Para pengungsi di Distrik Ilaga, Kabupaten Puncak, Papua, saat dikunjungi Komnas HAM Perwakilan Papua, pada 30 Juni 2021.
”Kalau permasalahan pengungsi ini tidak ditangani dengan baik, yang terjadi adalah warga sipil justru akan semakin mendukung KKB. Permasalahan pengungsi juga harus ditangani dengan baik untuk memutus lingkaran kekerasan di Papua,” kata Cahyo.
Dialog damai
Terkait dengan inisiasi dialog damai Papua oleh Komisi Nasional Hak Asasi Manusia (Komnas HAM), Cahyo mengapresiasi ide tersebut. Namun, menurut dia, Komnas HAM tidak memiliki mandat politik untuk berdialog dengan KKB sebelum disetujui oleh Presiden Joko Widodo. Menurut dia, sebagai lembaga negara yang independen, Komnas HAM hanya berwenang untuk melakukan penyelidikan terkait dugaan pelanggaran HAM berat di Papua. Selain itu, mediasi antara TNI/Polri dengan KKB untuk mengakhiri kontak senjata.

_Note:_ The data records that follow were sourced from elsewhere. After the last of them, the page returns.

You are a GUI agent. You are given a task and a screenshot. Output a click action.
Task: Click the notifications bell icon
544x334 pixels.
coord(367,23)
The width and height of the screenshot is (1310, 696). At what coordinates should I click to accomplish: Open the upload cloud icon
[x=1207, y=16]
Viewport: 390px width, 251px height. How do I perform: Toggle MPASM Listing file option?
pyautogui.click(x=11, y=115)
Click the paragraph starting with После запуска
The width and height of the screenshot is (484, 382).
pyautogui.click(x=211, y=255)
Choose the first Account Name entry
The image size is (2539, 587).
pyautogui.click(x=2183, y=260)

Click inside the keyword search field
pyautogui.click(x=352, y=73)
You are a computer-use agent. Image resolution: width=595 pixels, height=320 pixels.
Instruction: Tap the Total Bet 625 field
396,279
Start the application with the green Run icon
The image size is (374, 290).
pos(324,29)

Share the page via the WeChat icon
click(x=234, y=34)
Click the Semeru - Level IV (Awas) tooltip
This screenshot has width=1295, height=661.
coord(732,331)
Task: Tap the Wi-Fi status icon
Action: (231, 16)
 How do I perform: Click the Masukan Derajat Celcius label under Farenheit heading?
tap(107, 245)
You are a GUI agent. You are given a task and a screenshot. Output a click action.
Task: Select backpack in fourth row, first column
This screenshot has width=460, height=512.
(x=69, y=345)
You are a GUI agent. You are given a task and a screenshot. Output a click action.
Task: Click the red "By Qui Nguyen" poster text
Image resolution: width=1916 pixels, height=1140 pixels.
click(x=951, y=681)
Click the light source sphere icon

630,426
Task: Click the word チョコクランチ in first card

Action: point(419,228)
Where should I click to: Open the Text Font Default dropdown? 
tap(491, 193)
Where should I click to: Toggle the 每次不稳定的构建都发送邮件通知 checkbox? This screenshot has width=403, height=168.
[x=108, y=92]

”Kalau mediasi antara TNI/Polri dengan KKB untuk membuat humanitarian pause atau jeda kemanusiaan, itu bisa saja (dilakukan Komnas HAM). Namun, untuk melakukan dialog politik, itu dipertanyakan karena tidak ada mandatnya dari presiden,” kata Cahyo.
Sebelumnya, Juru Bicara Tentara Pembebasan Nasional (TPN-OPM) Organisasi Papua Merdeka terang-terangan menolak wacana dialog damai yang diinisiasi Komnas HAM. OPM hanya menerima perundingan dengan opsi pengakuan atas kemerdekaan Papua di tempat yang netral.
Kalau permasalahan pengungsi ini tidak ditangani dengan baik, yang terjadi adalah warga sipil justru akan semakin mendukung KKB.
Ketua Komisi Nasional Hak Asasi Manusia Ahmad Taufan Damanik memberikan keterangan pers soal wacana dialog damai untuk menyelesaikan konflik bersenjata dan trauma masyarakat Papua di Jakarta, Rabu (23/3/2022).
Secara terpisah, Ketua Komnas HAM Ahmad Taufan Damanik mengatakan, Komnas HAM akan terus mengupayakan berjalannya inisiasi dialog damai Papua, baik terhadap pihak yang bersedia maupun yang menolak ide tersebut. Komnas HAM melalui Kantor Perwakilan di Papua sudah bekerja melobi tokoh masyarakat, tokoh adat, tokoh agama, dan beberapa kelompok OPM. Selain itu, pihak TNI/Polri dan masyarakat sipil Papua juga dijajaki opsi dialog damai.
”Berbagai jaringan kami terus bekerja mengupayakan berjalannya dialog damai ini,” ujar Ahmad.